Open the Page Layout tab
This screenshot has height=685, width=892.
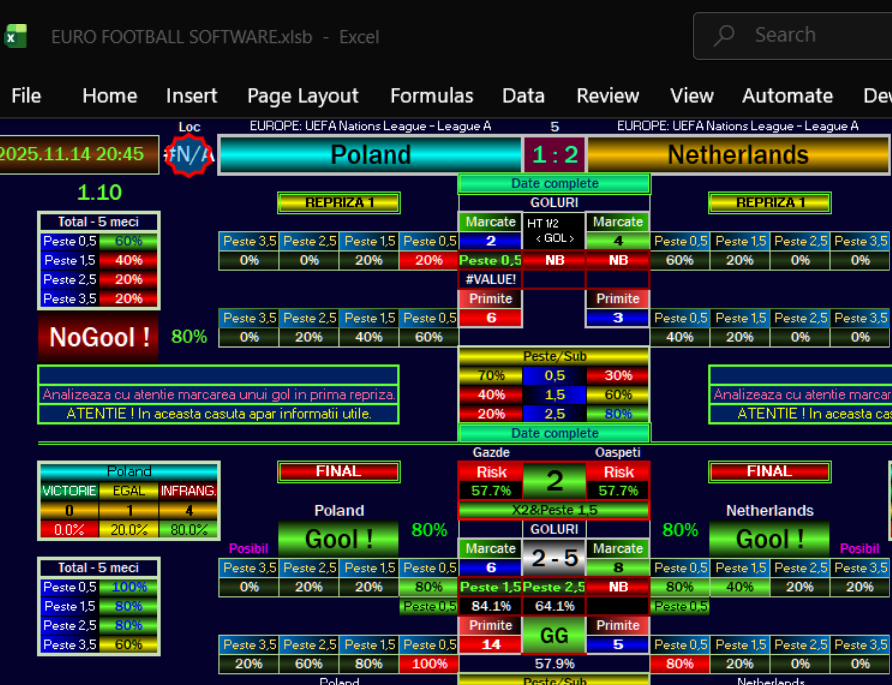[x=302, y=96]

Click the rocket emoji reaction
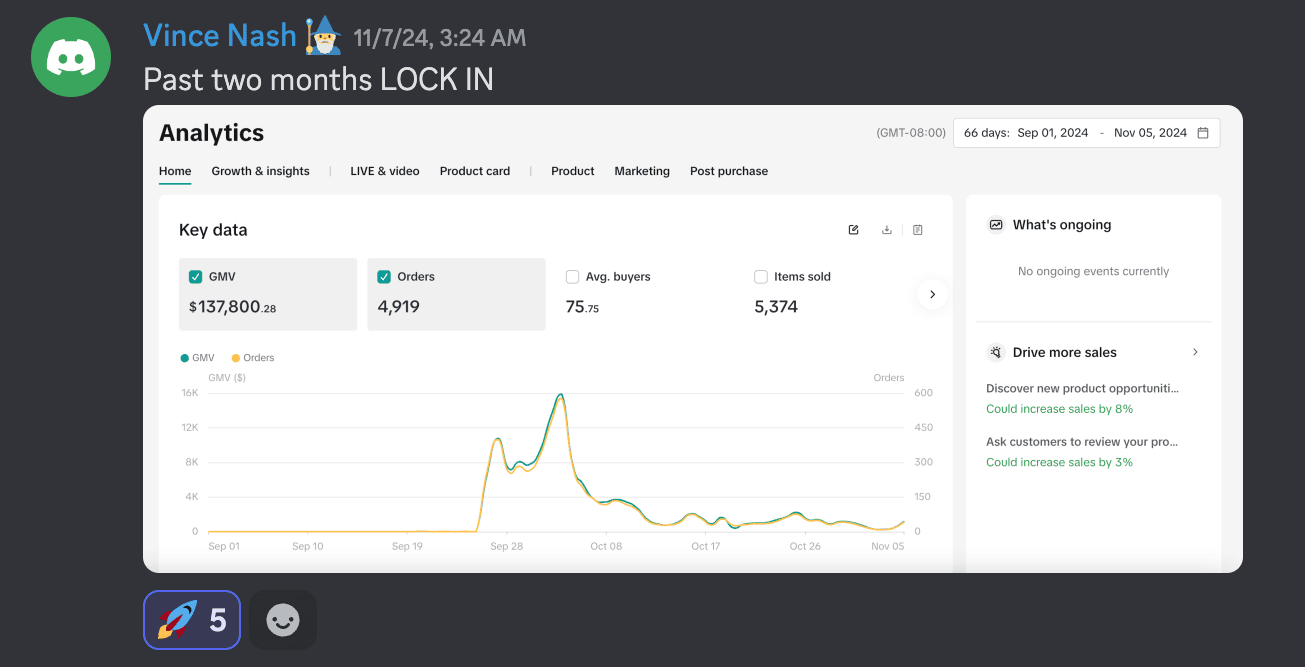(192, 620)
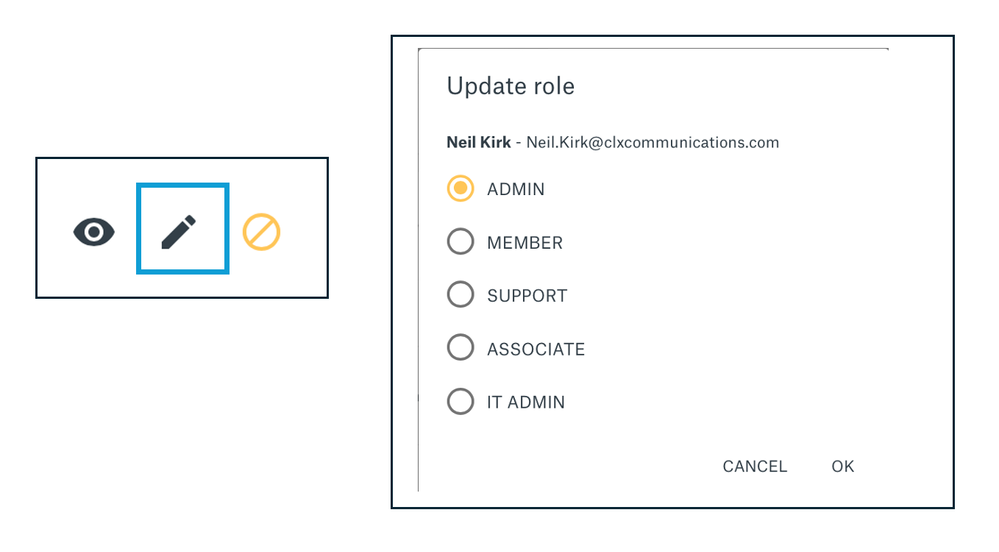Select the IT ADMIN radio button
999x552 pixels.
click(x=460, y=402)
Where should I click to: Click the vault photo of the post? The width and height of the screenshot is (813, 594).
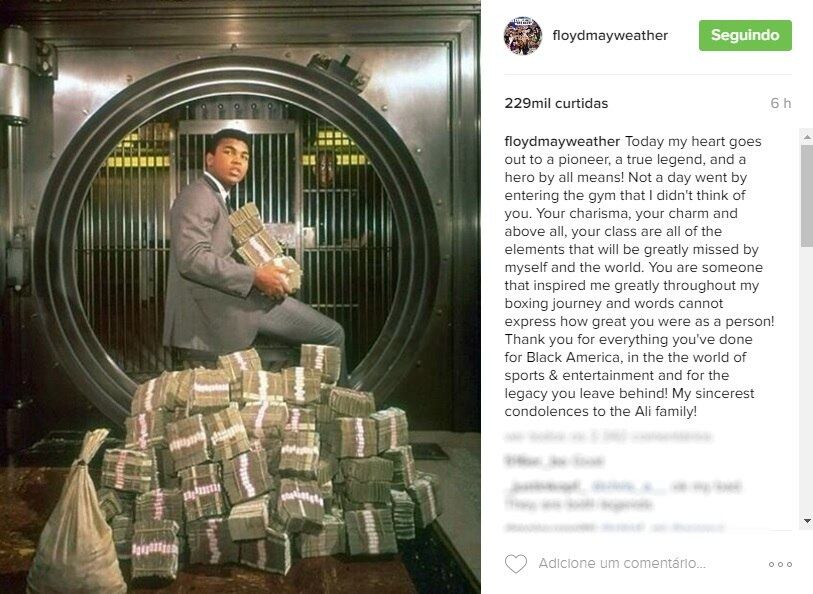[240, 297]
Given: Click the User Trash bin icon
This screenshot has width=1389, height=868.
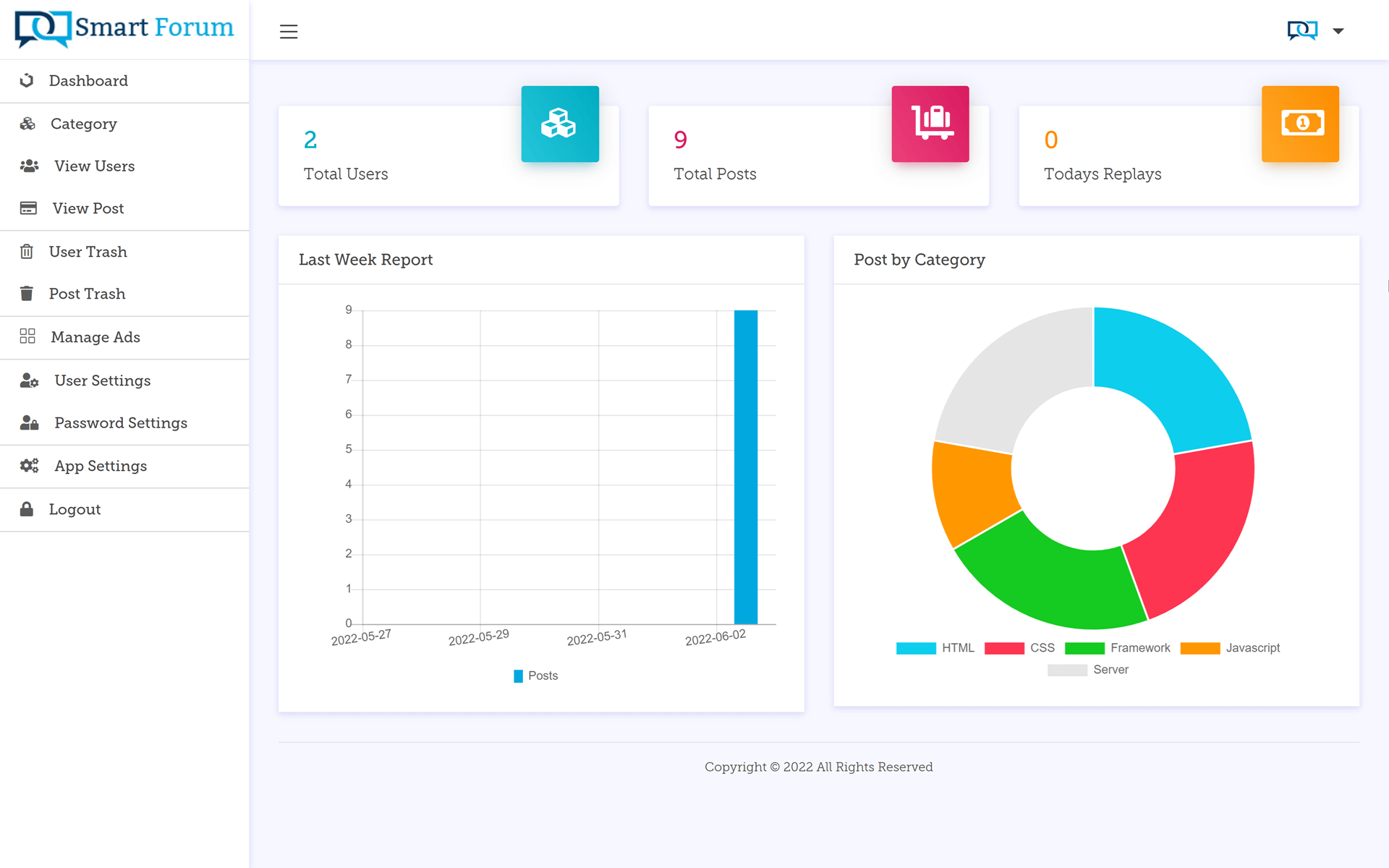Looking at the screenshot, I should [27, 252].
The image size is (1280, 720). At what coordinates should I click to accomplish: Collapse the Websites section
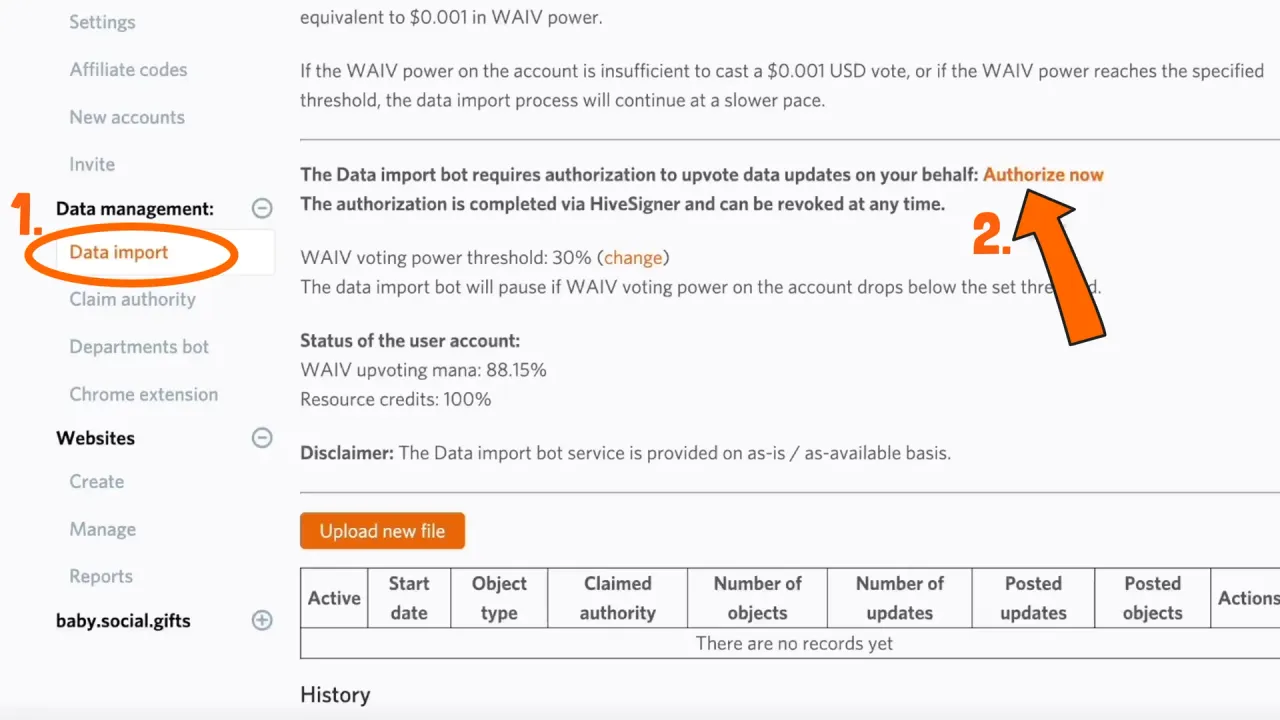pyautogui.click(x=262, y=438)
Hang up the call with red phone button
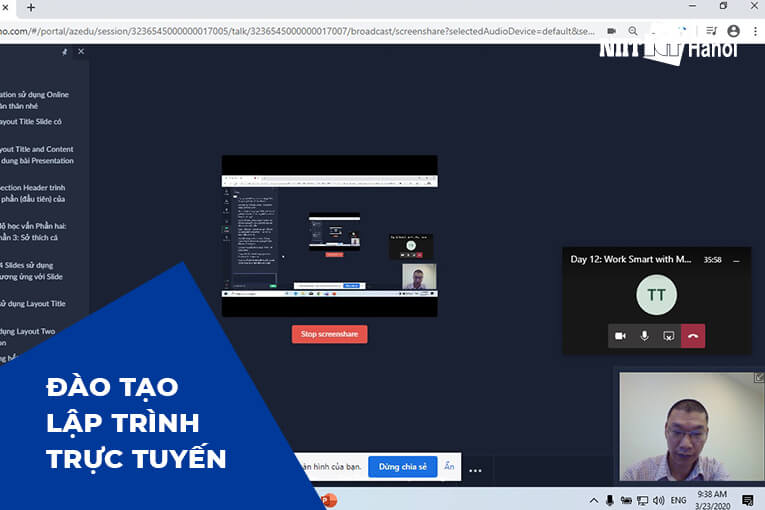 coord(693,336)
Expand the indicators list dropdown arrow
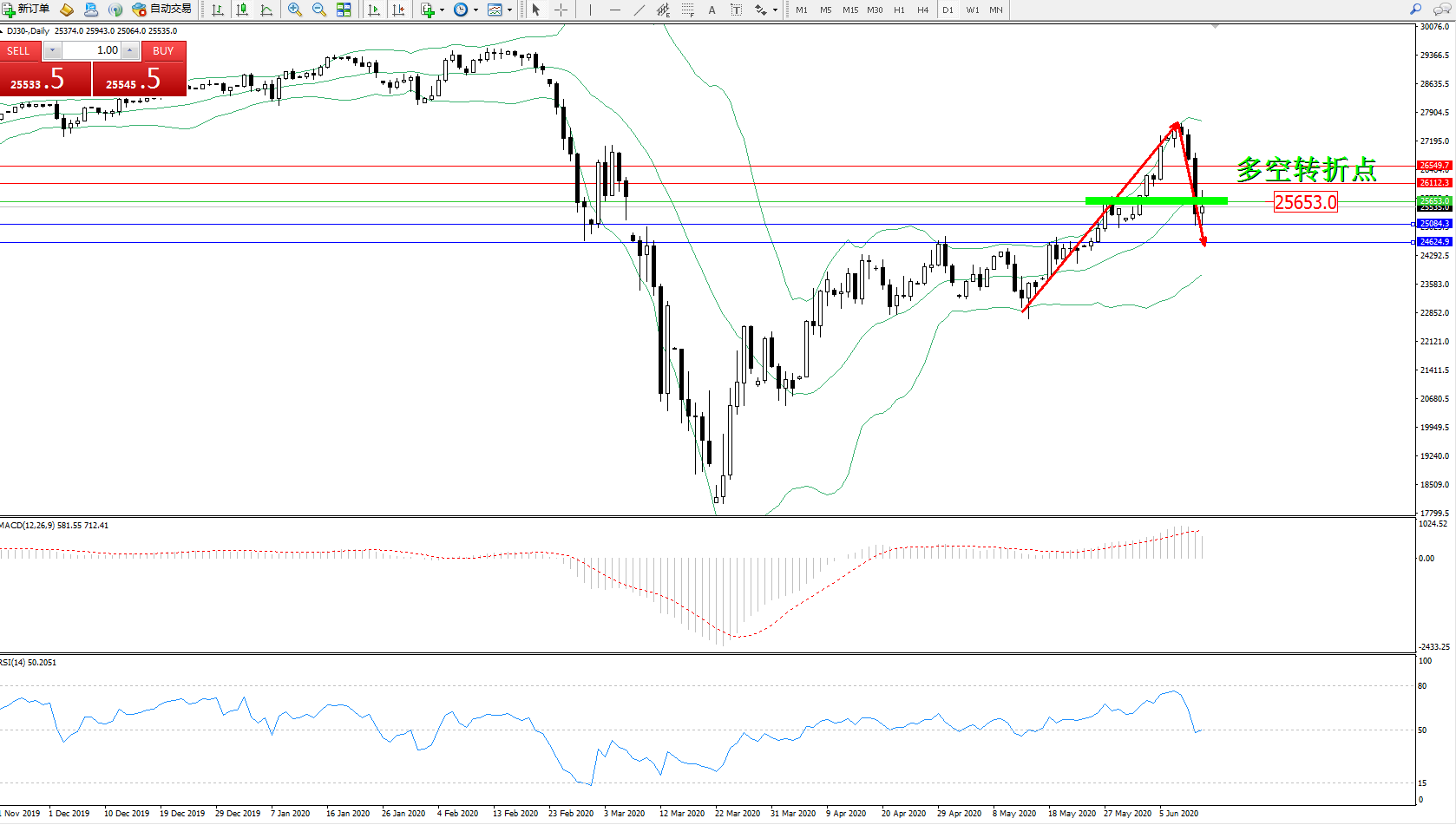 coord(442,10)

──────────────────────────────

- **What you will do**
An exact transcript is required, covering the lines from the one containing "The image size" through the end of the listing above, inclusive, without pictures.

- **Response below**
The image size is (1280, 720). At what coordinates should I click to accomplish: Collapse the Websites section
pyautogui.click(x=262, y=438)
Hang up the call with red phone button
 coord(693,336)
Expand the indicators list dropdown arrow
 coord(442,10)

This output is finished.